Освободившись от условностей обывательского быта, пусть полуголые, но постоянно пребывая в состоянии подпития, мы были веселы и счастливы, как дети. Правда, обстановку отравлял Панкратьев. Будучи нашим непосредственным начальником и соседом по роддому, он ежевечерне заходил в наш родильный зал и заставал нас за одним и тем же: алюминиевая кружка без просыху шла по кругу. Мы успокаивали заместителя декана, объясняя наши вечеринки празднованием наших дней рождения. Панкратьев делал вид, что не на шутку злится, грозил, что примет самые крутые меры, затем сдавался, нехотя садился в круг и пил за именинника.
На пятьдесят четвертый день все наши ресурсы были окончательно исчерпаны. Поглубже зарывшись в перекисшую от пролитого вина солому, чтобы хоть как-то обогреться, стуча зубами от осенней сырости и холода, экономя силы, мы молчали. И тут к нам пожаловал Панкратьев. На голове заместителя декана красовалась новенькая велюровая шляпа. Зеленая, с широкими полями. Такие шляпы только-только тогда входили в моду.
Двенадцать пар злых, голодных глаз устремились на обновку заместителя декана.
– Спите? – удивился Федька. – Значит, именинников среди вас сегодня нет? – Он заметно огорчился. – Ну что ж, хотя бы раз трезвыми заснете… – С этими словами Панкратьев удалился. Прошел в свою каморку. Шляпу аккуратно водрузил на гвоздь в стене, прикрыл ее газеткой, чтобы не пылилась, и вышел в ночь, направившись к Кадырову сдавать отчет.
Через полчаса мы пировали у себя в родильном зале. Жизнь по-прежнему была прекрасна…
Наутро, как обычно, Федька проводил с нами оперативную планерку.

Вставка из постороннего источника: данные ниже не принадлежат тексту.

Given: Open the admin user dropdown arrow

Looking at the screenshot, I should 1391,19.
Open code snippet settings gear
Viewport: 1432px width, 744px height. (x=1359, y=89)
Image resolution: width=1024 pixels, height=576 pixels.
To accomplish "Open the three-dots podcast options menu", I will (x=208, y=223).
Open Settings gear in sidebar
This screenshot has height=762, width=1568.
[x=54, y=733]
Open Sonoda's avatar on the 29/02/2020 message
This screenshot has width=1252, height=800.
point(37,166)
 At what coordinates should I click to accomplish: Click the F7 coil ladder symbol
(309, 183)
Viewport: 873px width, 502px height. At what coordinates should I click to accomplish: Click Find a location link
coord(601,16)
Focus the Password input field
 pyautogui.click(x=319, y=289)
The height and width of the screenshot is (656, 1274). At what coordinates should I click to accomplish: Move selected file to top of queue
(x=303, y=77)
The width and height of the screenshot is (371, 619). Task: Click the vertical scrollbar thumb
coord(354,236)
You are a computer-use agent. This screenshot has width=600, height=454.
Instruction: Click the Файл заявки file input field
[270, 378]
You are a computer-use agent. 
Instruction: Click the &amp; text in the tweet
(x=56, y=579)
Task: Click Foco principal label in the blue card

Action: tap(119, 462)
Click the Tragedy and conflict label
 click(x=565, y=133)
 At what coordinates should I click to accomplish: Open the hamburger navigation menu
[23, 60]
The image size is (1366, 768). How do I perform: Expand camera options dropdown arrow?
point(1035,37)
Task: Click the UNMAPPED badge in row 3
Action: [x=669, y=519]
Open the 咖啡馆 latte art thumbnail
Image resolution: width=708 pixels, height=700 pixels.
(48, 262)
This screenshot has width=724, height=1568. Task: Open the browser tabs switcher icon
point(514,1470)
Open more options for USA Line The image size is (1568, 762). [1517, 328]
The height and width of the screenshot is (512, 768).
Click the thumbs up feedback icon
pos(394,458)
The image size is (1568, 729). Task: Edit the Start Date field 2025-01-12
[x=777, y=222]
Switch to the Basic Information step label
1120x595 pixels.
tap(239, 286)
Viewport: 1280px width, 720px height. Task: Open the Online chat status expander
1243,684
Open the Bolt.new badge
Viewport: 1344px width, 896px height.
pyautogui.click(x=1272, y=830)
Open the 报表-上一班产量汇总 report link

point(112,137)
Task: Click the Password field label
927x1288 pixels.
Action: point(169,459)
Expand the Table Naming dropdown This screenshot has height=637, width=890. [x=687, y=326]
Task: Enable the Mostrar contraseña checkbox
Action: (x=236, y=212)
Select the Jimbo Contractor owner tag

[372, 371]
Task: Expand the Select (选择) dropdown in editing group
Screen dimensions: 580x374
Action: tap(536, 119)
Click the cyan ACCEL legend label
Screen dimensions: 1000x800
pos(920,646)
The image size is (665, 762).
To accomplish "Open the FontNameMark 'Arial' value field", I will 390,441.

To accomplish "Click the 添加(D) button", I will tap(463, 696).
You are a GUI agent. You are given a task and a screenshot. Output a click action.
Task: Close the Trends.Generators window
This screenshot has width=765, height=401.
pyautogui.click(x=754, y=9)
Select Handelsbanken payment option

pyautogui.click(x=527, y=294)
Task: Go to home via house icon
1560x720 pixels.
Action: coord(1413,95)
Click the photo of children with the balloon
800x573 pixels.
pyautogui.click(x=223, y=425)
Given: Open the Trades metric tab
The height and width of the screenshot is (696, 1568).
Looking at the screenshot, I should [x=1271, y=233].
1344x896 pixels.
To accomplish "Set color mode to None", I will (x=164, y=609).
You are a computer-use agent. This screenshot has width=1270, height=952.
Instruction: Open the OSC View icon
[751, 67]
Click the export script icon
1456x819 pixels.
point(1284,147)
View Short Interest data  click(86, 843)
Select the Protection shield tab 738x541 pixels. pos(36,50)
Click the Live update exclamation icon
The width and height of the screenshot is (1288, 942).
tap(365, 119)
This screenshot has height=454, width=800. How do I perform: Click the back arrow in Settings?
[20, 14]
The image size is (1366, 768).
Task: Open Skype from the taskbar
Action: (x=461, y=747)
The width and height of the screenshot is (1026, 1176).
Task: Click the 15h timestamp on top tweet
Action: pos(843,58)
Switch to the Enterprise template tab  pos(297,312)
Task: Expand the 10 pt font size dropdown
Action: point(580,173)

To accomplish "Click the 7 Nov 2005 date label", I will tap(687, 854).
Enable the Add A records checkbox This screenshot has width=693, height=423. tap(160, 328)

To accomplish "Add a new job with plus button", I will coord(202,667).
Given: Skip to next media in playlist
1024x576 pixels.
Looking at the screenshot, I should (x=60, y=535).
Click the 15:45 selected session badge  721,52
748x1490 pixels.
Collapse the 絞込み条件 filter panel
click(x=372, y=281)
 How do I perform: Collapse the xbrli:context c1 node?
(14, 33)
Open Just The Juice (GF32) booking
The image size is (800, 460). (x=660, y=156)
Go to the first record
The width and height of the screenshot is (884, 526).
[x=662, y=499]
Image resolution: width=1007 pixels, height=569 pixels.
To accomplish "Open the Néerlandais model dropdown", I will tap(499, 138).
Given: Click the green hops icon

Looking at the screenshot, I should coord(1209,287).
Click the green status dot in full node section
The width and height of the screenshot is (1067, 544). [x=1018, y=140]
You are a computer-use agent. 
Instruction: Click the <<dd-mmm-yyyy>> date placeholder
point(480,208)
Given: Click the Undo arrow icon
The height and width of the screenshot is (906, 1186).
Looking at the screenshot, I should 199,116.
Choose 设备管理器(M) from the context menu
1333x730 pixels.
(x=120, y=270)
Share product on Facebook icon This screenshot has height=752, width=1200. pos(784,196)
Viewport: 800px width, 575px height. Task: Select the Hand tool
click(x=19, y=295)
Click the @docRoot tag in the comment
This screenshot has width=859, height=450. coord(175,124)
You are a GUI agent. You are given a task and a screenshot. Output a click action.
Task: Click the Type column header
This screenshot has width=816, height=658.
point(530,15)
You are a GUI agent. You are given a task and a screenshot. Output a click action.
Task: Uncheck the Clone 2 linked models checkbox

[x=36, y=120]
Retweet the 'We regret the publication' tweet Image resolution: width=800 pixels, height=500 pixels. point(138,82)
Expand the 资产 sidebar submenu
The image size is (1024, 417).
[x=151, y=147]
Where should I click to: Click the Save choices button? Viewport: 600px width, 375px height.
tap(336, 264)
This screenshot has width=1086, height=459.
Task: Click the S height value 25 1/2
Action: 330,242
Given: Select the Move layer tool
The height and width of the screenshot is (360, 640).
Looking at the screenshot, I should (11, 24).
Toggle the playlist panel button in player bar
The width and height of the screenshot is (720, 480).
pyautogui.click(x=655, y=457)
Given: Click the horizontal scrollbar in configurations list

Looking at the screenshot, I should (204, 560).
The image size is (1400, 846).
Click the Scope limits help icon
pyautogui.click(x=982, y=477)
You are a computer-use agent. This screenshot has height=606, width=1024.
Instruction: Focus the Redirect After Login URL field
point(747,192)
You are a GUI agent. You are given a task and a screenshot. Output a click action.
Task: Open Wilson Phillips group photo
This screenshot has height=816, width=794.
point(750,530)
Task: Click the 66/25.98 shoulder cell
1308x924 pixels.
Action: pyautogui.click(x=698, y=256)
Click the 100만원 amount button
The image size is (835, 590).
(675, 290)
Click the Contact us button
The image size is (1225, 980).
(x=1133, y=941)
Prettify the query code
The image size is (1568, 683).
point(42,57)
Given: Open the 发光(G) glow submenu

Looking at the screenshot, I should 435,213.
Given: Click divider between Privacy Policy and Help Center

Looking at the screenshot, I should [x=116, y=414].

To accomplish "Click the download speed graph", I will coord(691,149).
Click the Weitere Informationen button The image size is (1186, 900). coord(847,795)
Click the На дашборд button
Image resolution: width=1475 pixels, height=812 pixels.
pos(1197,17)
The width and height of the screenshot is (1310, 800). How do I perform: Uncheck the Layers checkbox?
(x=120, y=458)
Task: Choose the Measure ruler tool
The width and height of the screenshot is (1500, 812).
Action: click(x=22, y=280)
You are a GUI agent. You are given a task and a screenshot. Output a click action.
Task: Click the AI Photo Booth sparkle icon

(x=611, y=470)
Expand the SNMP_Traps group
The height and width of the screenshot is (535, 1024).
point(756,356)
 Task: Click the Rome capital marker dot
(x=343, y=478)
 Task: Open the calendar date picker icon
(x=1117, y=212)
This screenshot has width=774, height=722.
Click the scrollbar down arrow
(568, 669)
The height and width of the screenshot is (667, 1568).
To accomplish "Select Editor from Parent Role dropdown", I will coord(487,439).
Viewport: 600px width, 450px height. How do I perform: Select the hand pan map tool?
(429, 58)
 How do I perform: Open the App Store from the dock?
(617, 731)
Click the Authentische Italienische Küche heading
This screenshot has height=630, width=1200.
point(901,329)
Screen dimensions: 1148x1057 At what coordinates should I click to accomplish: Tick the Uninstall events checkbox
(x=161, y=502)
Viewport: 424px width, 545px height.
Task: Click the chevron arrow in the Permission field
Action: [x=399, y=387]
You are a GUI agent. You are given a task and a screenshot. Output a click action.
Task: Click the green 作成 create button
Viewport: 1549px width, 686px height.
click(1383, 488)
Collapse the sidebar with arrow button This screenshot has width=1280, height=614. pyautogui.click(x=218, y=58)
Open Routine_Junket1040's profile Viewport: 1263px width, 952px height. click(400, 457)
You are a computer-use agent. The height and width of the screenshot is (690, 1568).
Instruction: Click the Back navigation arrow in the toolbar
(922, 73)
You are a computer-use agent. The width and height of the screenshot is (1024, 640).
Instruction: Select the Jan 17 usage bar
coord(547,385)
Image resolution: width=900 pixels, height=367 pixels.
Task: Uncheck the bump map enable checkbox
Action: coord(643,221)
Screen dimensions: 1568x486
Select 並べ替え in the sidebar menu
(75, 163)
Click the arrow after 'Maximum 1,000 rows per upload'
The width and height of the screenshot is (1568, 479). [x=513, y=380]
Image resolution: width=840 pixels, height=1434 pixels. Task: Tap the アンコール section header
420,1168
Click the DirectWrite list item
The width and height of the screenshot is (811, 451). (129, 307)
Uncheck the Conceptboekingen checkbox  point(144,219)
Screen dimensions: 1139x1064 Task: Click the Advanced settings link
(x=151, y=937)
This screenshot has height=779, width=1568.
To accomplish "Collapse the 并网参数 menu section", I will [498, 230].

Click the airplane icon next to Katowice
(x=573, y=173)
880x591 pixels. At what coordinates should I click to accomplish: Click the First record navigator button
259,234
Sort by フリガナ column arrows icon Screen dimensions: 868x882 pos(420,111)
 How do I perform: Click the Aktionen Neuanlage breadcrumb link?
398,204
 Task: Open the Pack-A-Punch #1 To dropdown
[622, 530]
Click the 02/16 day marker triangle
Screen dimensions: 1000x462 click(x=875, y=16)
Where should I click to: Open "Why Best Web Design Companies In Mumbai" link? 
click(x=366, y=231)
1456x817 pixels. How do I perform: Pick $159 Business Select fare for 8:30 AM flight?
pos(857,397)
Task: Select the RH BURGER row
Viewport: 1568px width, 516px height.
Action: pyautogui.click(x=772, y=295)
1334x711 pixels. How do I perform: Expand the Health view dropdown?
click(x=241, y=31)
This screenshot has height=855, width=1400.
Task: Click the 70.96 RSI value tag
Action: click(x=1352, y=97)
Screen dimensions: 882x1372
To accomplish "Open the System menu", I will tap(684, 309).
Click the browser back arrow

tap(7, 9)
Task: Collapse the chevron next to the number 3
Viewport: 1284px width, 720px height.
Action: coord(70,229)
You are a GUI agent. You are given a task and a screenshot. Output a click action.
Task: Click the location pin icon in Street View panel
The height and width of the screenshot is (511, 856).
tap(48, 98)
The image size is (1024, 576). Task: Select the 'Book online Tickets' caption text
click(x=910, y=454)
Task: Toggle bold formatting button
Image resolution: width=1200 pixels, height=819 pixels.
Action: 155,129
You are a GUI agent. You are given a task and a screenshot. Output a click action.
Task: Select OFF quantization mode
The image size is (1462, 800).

Стоя на крыльце роддома, он руководил:
– Первый курс работает сегодня на четвертом поле, второй курс отправляется на одиннадцатое поле, третий курс – на пятое, четвертый – на…
И тут он неожиданно осекся, ошарашено уставившись за наши спины. Мы оглянулись и увидели, как по улице вальяжно шествует Ансар. В своем знаменитом выходном костюме из чесучи, в модельных туфлях и при галстуке, а на голове его по-пижонски была заломлена зеленая велюровая шляпа.
Панкратьев бросился в свою каморку и первым делом посмотрел на гвоздь в стене. Гвоздь под газеткой по-прежнему торчал, но шляпы не было!
Панкратьев вновь появился на крыльце, растерянный и бледный. Он был похож сейчас на бедного Башмачкина, который остался без своей заветной новенькой шинели. Панкратьев коршуном подлетел к Ансару, сорвал с него велюровую шляпу. Но не тут-то было. Железной хваткой Ансар перехватил ему запястье. Панкратьев взвыл:
– Верните головной убор!
– Сначала ты вернешь мне три ведра вина! – сквозь зубы процедил Ансар и снова водрузил на голову велюровую шляпу.
Бедный, бедный Федька… Он понял всё. Делать было нечего. За свою собственную велюровую шляпу он при всех вернул Ансару сто рублей.
Четыре раза эта несчастная велюровая шляпа переходила на голову Ансара и четыре раза возвращалась к своему законному владельцу.
На шестьдесят четвертый день наконец-то выпал первый снег. Из райкома партии была дана команда: студентов возвратить в Ташкент. Наши сборы, как поется в знаменитой песне, были недолги. Потому что собирать в дорогу было ровным счетом нечего. Все наши пожитки остались у Ансара. И гинекологическое кресло тоже.
Мы покидали свою родильную обитель. Раздетые, промерзшие, но – счастливые.
Леха Симонов долго искал, чем бы обмотать свои так ни разу не вымытые ноги. Портянок не было. Их давно пропили. Взгляд его упал на кумачовый транспарант. Леха придвинул к стене кровать для рожениц, на которой провел шестьдесят четыре ночи, и потянулся к транспаранту.
– Лёха, будут большие неприятности! – предупредили мы товарища. – Оставь плакат в покое!
Но Лёха был неумолим. Он сорвал остаток транспаранта и одним рывком разорвал его на две равные части. В одной руке у него оказался «ленинизм», в другой – «марксизм». Обмотав обе ноги, он натянул на них кирзухи. Из обоих голенищ торчали только «измы».
Лёха – в «измах», Панкратьев – в шляпе, мы – закутанные в женские платки, которые мы взяли у девчонок. Так мы и приехали в Ташкент. Впереди была учеба.